M. Germain Casse reprit son projet en 1878 et peu après, en 1880, un autre député, M. de Janzé, déposa un projet analogue, mais plus complet, sur les conditions dans lesquelles il serait loisible aux compagnies de chemins de fer de congédier leurs employés. Ces deux projets furent repoussés. Enfin, en 1882, MM. Raynal et Waldeck-Rousseau reprirent le projet repoussé en 1880 et en même temps, MM. Delattre, de Janzé et plusieurs de leurs collègues déposaient un projet analogue. Ces projets furent pris en considération par la Chambre, et la commission chargée de les examiner fit des deux un seul texte qui a servi de fonds à la loi actuelle. Le projet rédigé par la commission tendait à 1° prévenir le renvoi arbitraire des agents; 2o règler par voie administrative les mesures disciplinaires auxquelles ces mêmes agents pourraient être soumis; 3° faire approuver par le ministre les statuts des caisses de retraite librement rédigés jusqu'alors; 4° instituer une juridiction spéciale pour trancher les différends pouvant s'élever entre les compagnies et leurs agents.

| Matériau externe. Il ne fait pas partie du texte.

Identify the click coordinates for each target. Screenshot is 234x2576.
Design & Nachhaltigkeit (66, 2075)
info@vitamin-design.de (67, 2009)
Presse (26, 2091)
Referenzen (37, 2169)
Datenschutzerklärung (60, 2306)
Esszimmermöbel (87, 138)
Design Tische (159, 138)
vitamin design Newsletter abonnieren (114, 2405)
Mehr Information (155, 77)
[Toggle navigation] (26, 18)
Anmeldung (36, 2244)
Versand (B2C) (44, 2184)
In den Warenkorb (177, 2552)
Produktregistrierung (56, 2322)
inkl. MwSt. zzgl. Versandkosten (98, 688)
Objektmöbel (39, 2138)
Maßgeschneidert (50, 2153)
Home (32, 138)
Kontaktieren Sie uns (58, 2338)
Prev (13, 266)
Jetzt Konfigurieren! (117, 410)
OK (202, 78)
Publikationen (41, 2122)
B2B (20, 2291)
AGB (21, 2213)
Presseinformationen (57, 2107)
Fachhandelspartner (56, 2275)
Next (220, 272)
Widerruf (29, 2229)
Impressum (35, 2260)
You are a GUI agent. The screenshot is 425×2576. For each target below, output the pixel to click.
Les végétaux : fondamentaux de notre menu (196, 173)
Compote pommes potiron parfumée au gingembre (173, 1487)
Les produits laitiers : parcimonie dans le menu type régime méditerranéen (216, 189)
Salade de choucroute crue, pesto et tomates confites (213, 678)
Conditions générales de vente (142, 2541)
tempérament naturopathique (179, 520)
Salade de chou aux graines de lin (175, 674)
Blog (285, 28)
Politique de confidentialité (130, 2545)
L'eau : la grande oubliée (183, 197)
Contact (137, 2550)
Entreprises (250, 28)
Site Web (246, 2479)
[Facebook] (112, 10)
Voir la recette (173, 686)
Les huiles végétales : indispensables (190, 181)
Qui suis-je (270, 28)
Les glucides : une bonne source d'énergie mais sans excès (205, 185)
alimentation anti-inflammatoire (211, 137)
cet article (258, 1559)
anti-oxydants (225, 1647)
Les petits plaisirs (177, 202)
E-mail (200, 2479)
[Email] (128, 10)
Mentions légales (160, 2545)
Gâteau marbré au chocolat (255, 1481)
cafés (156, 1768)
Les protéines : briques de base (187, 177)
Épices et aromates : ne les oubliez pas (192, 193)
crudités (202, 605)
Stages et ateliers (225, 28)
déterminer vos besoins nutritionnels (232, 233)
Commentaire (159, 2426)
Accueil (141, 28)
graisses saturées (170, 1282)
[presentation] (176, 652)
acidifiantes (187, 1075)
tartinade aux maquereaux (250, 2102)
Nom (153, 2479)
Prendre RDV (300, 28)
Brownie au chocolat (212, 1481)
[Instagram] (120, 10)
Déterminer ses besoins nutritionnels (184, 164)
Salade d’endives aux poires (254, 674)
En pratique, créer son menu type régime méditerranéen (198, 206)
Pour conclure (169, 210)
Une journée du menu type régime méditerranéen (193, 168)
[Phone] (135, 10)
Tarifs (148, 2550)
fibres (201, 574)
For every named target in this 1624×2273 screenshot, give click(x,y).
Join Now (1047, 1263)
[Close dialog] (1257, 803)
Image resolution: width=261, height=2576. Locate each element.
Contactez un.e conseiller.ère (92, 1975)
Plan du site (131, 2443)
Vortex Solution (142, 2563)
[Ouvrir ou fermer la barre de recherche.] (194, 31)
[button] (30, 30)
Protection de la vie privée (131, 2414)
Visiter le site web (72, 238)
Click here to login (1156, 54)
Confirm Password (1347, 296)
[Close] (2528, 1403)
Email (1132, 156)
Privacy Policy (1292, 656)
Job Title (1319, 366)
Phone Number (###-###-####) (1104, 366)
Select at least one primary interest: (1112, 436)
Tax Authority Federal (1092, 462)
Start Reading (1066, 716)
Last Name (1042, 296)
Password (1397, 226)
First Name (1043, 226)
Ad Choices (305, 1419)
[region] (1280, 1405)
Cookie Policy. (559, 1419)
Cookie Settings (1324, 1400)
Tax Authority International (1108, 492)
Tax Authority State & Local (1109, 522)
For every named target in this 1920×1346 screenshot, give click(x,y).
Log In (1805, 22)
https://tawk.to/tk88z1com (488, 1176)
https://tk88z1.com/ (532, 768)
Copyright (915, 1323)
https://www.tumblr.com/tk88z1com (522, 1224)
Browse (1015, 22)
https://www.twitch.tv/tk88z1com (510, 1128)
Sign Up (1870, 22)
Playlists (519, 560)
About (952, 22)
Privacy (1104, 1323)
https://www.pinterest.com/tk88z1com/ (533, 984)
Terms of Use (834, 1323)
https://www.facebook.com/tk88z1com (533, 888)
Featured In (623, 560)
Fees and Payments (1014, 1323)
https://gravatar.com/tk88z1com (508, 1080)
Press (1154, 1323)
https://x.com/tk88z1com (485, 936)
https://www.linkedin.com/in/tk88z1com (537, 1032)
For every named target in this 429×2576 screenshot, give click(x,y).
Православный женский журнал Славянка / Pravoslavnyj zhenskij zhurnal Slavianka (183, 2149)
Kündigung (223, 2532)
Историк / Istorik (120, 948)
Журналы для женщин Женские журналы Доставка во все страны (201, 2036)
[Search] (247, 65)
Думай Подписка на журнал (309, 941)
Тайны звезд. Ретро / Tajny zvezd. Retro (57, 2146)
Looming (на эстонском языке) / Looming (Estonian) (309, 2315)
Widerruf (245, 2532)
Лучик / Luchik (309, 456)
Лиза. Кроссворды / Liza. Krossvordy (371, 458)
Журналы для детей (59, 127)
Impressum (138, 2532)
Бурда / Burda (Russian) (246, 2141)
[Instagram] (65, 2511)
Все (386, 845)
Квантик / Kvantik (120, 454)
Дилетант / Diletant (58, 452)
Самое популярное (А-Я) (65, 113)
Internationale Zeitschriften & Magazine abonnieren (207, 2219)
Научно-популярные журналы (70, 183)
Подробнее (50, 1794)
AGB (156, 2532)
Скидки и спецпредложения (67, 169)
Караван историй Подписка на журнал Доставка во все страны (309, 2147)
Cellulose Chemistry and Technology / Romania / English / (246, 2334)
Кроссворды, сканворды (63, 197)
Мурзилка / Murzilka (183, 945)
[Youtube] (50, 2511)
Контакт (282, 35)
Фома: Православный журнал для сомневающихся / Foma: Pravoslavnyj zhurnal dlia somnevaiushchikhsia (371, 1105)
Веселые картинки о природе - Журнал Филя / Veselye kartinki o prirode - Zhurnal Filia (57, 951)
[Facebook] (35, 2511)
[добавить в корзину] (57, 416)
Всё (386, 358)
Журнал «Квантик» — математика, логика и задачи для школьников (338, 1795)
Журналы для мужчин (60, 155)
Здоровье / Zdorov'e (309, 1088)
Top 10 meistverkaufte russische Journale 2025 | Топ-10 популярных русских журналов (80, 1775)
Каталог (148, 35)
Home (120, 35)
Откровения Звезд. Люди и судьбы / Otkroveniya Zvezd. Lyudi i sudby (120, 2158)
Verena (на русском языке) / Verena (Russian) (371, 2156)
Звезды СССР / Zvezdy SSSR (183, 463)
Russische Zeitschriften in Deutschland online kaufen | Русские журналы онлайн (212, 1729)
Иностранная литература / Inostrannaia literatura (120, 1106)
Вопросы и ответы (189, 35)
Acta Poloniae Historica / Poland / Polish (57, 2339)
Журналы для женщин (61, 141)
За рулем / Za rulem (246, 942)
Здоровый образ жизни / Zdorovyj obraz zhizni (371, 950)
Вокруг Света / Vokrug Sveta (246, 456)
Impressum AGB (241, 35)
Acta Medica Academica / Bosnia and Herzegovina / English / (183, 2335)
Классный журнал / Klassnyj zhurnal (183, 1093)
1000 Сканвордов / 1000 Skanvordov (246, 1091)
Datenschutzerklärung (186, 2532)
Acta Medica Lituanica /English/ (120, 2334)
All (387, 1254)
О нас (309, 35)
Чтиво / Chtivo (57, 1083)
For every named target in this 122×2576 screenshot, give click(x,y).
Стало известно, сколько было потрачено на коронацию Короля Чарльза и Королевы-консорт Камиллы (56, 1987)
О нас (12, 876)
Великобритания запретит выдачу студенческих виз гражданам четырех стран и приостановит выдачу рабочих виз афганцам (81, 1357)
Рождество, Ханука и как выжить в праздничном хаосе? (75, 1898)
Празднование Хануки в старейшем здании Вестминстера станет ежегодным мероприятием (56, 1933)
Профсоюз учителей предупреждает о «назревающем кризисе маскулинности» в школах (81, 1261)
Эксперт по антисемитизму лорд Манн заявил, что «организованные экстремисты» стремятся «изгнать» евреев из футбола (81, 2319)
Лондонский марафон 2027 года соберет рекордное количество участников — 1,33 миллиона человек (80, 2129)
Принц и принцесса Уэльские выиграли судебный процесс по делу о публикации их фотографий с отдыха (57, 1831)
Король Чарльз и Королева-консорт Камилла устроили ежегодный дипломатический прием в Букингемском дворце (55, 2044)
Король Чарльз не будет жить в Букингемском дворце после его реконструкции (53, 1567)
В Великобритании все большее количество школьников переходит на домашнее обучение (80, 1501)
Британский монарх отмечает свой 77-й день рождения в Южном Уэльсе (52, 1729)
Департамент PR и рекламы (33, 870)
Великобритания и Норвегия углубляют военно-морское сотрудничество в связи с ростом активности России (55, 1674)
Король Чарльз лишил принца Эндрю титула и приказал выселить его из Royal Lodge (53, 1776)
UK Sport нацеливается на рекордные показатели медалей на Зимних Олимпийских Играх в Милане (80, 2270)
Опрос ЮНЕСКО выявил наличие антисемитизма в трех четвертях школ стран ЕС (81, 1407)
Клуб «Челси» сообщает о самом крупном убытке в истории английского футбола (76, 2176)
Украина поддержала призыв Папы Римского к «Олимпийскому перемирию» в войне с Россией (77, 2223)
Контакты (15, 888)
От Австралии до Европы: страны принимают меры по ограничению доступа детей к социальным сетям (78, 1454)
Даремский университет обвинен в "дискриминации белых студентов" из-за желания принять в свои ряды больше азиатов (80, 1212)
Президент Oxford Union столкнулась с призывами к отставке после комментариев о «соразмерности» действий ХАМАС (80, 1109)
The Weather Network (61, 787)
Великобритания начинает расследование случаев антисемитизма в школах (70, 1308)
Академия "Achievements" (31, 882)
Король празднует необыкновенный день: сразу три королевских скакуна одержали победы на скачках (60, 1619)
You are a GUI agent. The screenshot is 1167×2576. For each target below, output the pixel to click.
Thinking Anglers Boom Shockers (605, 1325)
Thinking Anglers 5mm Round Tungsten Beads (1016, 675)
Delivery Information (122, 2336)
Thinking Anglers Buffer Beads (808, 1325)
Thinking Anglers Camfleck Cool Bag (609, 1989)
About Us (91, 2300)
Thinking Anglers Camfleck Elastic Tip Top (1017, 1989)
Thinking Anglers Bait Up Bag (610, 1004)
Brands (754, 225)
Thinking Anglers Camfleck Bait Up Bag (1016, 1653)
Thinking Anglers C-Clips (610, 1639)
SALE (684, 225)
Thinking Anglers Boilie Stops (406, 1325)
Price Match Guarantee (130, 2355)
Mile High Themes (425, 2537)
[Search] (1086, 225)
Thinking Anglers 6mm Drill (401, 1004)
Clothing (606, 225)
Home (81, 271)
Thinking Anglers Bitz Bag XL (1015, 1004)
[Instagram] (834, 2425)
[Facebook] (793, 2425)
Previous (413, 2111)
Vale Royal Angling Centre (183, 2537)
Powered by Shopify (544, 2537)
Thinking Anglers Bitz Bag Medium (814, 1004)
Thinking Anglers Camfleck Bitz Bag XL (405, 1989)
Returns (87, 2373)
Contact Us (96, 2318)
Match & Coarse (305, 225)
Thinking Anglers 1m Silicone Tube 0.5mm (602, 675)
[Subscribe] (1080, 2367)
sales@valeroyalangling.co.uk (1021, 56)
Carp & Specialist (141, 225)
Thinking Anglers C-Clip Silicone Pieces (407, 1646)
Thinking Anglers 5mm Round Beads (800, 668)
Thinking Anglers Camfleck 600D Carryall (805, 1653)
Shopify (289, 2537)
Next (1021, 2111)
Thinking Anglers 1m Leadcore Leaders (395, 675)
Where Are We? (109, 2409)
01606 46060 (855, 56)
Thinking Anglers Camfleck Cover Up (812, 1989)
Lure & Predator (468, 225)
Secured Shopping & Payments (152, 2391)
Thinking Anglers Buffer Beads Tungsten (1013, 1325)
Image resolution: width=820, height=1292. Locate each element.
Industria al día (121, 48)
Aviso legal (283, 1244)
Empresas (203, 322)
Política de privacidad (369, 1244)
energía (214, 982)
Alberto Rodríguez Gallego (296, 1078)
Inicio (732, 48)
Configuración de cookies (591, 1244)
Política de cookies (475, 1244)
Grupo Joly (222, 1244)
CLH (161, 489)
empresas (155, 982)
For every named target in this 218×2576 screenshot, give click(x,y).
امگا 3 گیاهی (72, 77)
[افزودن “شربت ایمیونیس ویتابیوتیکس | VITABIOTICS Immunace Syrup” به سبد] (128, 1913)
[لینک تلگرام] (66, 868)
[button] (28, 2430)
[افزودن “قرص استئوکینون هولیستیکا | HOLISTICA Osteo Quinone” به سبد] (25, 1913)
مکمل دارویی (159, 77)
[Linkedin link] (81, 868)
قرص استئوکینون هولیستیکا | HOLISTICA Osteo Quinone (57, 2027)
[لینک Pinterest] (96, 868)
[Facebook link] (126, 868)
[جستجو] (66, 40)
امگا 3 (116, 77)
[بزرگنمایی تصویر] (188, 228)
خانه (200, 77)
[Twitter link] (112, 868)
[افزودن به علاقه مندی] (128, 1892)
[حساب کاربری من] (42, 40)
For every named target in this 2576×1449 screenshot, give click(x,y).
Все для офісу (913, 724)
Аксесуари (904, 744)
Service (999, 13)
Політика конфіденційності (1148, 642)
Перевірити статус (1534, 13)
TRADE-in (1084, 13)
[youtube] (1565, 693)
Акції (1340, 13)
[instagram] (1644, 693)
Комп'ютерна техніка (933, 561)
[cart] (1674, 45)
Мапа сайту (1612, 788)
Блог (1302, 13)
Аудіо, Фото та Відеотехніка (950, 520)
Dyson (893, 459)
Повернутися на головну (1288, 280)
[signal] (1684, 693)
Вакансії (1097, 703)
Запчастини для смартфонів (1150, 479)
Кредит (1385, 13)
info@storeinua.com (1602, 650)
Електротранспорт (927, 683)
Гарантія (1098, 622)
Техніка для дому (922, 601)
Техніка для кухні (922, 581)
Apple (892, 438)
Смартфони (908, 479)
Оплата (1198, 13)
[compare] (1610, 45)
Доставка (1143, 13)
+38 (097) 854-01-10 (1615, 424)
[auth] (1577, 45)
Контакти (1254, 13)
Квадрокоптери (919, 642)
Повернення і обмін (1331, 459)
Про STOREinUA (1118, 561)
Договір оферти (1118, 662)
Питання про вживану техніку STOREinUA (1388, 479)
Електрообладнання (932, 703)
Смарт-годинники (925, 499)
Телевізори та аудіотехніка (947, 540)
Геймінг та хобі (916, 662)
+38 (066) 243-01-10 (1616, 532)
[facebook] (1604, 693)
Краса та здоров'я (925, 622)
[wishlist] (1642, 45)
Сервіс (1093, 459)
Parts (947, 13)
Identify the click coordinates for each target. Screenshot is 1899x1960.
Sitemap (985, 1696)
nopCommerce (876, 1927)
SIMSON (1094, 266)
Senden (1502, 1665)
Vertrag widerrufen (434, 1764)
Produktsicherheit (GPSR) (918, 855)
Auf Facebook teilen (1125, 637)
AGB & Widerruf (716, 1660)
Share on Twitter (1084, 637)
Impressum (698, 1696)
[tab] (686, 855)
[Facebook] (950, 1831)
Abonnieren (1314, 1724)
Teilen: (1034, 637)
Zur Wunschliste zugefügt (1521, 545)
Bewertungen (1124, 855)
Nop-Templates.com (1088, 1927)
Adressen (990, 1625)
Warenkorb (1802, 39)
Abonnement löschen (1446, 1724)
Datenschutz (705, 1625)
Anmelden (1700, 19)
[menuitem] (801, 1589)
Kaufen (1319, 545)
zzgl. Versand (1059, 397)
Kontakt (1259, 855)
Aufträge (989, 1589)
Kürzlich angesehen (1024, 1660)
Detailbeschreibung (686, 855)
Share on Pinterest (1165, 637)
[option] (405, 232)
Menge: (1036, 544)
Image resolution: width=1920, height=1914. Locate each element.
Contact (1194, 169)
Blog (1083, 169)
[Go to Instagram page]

Dans les exposés des motifs comme dans les débats qui eurent lieu au parlement, soit devant la Chambre des députés, soit au Sénat, les auteurs et les partisans du projet alléguèrent d'abord l'arbitraire des compagnies qui congédient leurs agents pour de très futiles motifs, sans avoir égard ni à leurs services antérieurs, ni aux versements faits par eux (par voie de retenues obligatoires) aux caisses de retraite, et ces versements sont perdus pour ceux qui, volontairement ou non, quittent avant d'être arrivés à l'âge de la retraite. Il n'est pas admissible que ces employés qui font leur carrière du service dans les compagnies de chemins de fer, qui par suite trouveraient difficilement à s'occuper ailleurs après quinze ou vingt ans passés dans la même occupation, puissent être renvoyés au gré d'un directeur ou d'un agent supérieur des compagnies. Cela est d'autant moins admissible que la considération d'une pension de retraite a été pour beaucoup dans les motifs qui leur ont fait choisir le service de la compagnie et que cette même considération leur a fait accepter un salaire relativement minime, que les retenues en vue de la pension diminuent encore. Ces agents sont nombreux en France, leurs réclamations méritent d'être considérées. Il les ont faites jusqu'ici avec une parfaite mesure, mais on doit craindre que voyant leurs équitables demandes rejetées par le parlement, ils n'emploient les moyens violents et ne donnent le spectacle de ces grèves des voies ferrées dont on sait par l'exemple des États-Unis d'Amérique quelles perturbations elles jettent dans la vie et dans les affaires et combien de pertes elles font subir à l'industrie et au com

merce.

Opposait-on que c'était là une loi spéciale et qu'il n'y avait nulle raison pour traiter les compagnies de chemins de fer autrement que toute autre industrie, ni pour intervenir entre elles et leurs employés? C'était oublier la situation toute spéciale de ces compagnies. N'existaient

elles pas par concession de l'Etat qui leur avait consenti un monopole et qui, par suite, avait qualité pour veiller à l'usage qu'elles en faisaient et pour prendre garde à ce que ce monopole ne devint ni nuisible, ni oppressif? Il ne s'agissait pas d'ailleurs de faire une loi pour tous ceux que ces compagnies occupent à un titre quelconque, mais pour les seuls agents commissionnés, c'est-à-dire pour ceux seulement que les compagnies investissent d'un titre spécial leur conférant des fonctions particulières et plus difficiles. N'est-il point juste que ce titre comporte quelque garantie et ne puisse, non plus que celui des officiers de terre et de mer, être retiré arbitrairement?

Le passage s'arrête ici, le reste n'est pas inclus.